== Data shown

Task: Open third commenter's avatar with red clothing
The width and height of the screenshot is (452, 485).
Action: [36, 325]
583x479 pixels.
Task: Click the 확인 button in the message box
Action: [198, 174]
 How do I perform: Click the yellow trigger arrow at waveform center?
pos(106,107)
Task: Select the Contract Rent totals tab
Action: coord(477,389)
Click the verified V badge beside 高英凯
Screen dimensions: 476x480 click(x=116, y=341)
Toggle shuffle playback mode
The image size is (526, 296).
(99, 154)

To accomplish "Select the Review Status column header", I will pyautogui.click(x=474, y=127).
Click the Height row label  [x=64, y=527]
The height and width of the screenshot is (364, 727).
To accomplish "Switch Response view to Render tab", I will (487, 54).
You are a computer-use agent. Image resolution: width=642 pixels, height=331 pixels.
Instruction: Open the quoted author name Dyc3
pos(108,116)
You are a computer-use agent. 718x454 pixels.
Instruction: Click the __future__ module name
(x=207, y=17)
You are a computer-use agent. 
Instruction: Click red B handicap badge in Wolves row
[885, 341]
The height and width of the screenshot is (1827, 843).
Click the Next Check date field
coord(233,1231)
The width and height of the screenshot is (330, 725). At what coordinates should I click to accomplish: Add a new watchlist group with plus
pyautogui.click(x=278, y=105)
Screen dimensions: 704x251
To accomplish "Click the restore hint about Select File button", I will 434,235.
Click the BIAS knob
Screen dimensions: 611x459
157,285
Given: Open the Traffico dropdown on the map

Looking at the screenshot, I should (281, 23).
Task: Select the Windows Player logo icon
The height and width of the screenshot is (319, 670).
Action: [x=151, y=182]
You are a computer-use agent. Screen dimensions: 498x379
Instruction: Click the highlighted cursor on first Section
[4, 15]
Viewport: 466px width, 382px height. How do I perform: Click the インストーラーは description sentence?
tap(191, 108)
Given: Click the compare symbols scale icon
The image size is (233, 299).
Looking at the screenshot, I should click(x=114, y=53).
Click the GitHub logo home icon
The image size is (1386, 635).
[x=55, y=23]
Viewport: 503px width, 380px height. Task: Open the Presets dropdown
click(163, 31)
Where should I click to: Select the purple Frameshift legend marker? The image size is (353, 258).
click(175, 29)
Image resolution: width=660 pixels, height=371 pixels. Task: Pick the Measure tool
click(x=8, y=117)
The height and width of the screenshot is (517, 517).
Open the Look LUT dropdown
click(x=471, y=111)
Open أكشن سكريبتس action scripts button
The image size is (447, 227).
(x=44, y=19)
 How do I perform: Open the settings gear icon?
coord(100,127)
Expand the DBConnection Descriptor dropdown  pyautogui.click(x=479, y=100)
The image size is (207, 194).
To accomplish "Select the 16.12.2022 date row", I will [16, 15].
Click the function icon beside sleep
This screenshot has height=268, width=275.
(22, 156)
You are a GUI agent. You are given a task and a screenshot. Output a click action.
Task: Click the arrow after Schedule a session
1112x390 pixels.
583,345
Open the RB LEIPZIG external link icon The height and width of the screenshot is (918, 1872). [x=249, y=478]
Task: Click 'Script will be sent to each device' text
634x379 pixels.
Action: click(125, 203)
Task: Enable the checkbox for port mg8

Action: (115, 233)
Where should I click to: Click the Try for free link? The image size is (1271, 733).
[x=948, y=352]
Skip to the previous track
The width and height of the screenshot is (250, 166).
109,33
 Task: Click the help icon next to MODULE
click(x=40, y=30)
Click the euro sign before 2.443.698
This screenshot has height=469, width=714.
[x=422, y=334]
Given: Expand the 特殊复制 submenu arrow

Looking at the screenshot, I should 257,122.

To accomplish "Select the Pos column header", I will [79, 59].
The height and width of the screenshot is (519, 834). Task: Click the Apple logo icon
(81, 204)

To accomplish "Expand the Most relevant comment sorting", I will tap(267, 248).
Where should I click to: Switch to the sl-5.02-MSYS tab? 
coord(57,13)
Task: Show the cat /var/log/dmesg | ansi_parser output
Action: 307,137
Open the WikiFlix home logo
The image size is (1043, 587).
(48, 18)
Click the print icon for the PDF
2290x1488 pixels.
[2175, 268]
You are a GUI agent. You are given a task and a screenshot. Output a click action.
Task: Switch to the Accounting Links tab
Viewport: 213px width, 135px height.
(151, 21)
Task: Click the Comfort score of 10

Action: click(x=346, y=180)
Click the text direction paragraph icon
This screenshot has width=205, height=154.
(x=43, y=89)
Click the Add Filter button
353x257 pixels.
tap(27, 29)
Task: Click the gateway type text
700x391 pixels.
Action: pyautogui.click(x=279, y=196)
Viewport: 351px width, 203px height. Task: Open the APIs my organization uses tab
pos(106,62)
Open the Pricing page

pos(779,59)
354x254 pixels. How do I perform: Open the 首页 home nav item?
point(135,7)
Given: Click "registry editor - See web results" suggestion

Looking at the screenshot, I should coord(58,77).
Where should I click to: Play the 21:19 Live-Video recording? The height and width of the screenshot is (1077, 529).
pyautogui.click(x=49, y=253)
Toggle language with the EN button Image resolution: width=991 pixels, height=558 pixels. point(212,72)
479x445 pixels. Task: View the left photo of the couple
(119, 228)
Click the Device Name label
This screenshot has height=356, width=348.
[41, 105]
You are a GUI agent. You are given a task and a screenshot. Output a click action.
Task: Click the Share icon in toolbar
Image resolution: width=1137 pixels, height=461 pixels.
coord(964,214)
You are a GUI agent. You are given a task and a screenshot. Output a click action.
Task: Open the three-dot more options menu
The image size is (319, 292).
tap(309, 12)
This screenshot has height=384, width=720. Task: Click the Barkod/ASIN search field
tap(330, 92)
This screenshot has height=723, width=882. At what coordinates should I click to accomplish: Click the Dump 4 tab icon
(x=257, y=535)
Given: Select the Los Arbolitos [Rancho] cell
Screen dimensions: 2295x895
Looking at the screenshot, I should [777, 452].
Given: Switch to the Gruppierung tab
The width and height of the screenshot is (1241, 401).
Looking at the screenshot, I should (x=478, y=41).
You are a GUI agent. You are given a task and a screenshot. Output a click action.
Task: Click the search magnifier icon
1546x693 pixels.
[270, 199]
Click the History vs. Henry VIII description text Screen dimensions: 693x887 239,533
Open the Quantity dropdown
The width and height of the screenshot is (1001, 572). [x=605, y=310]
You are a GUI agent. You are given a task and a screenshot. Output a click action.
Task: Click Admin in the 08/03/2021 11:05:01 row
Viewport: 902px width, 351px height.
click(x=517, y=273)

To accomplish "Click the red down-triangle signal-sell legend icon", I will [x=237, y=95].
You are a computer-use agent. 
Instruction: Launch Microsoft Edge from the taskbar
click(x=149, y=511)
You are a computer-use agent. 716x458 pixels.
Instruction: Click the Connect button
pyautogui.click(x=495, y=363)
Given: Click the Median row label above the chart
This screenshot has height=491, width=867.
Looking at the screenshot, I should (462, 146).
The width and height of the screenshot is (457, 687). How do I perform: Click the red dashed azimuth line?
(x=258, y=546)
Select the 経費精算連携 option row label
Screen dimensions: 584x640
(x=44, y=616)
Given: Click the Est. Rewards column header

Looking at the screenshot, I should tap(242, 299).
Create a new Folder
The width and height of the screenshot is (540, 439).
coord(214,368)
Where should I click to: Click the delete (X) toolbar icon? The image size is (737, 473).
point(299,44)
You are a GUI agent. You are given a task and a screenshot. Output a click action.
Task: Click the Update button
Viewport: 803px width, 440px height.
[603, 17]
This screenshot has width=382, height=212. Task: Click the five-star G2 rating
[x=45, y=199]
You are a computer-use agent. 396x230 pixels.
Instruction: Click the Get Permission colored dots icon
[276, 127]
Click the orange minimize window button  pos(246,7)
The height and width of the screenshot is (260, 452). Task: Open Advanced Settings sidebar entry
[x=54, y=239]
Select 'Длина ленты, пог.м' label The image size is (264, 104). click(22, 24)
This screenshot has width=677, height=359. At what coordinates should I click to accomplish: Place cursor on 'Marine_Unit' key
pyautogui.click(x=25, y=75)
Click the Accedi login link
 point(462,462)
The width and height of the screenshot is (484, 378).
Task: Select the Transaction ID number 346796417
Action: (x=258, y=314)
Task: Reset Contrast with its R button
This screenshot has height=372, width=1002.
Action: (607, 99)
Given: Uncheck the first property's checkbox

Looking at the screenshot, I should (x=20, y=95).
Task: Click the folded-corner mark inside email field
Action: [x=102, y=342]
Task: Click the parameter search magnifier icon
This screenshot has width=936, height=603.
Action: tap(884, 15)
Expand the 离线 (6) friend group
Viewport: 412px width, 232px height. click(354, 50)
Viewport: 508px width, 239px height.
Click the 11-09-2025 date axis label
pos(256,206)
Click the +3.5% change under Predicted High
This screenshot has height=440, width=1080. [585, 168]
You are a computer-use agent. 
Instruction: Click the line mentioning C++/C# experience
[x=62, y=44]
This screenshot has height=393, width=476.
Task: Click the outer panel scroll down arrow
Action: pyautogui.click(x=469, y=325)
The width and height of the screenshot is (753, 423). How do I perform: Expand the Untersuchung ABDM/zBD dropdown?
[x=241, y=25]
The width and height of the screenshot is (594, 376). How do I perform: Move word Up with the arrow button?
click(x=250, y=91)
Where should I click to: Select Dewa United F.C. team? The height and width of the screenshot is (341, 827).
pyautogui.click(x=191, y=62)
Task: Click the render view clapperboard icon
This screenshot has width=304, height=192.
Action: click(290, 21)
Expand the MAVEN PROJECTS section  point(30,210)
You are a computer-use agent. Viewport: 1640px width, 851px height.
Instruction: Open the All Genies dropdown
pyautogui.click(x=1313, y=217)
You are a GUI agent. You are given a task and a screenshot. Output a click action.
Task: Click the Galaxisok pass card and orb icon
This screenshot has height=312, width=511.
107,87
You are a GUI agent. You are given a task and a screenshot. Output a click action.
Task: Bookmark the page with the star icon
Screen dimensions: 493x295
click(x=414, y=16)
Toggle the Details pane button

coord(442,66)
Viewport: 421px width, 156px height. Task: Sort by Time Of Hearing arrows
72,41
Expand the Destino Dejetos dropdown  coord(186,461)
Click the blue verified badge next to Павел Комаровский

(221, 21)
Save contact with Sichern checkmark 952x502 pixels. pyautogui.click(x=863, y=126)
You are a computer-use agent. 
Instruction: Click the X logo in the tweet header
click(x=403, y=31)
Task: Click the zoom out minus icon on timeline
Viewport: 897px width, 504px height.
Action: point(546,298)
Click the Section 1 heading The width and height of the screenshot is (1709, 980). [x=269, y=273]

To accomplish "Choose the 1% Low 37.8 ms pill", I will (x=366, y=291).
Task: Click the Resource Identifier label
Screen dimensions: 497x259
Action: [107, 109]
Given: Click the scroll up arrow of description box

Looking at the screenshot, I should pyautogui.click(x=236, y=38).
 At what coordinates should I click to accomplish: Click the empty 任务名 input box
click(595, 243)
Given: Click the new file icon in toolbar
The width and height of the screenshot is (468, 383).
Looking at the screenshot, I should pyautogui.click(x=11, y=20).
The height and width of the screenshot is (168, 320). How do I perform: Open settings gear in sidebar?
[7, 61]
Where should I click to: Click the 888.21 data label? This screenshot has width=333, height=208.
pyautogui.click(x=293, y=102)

====

### [The problem]
Wherever the word "magnifier" appears in the listing above, copy the whole line.

### [Written answer]
Task: Click the search magnifier icon
Task: Click the parameter search magnifier icon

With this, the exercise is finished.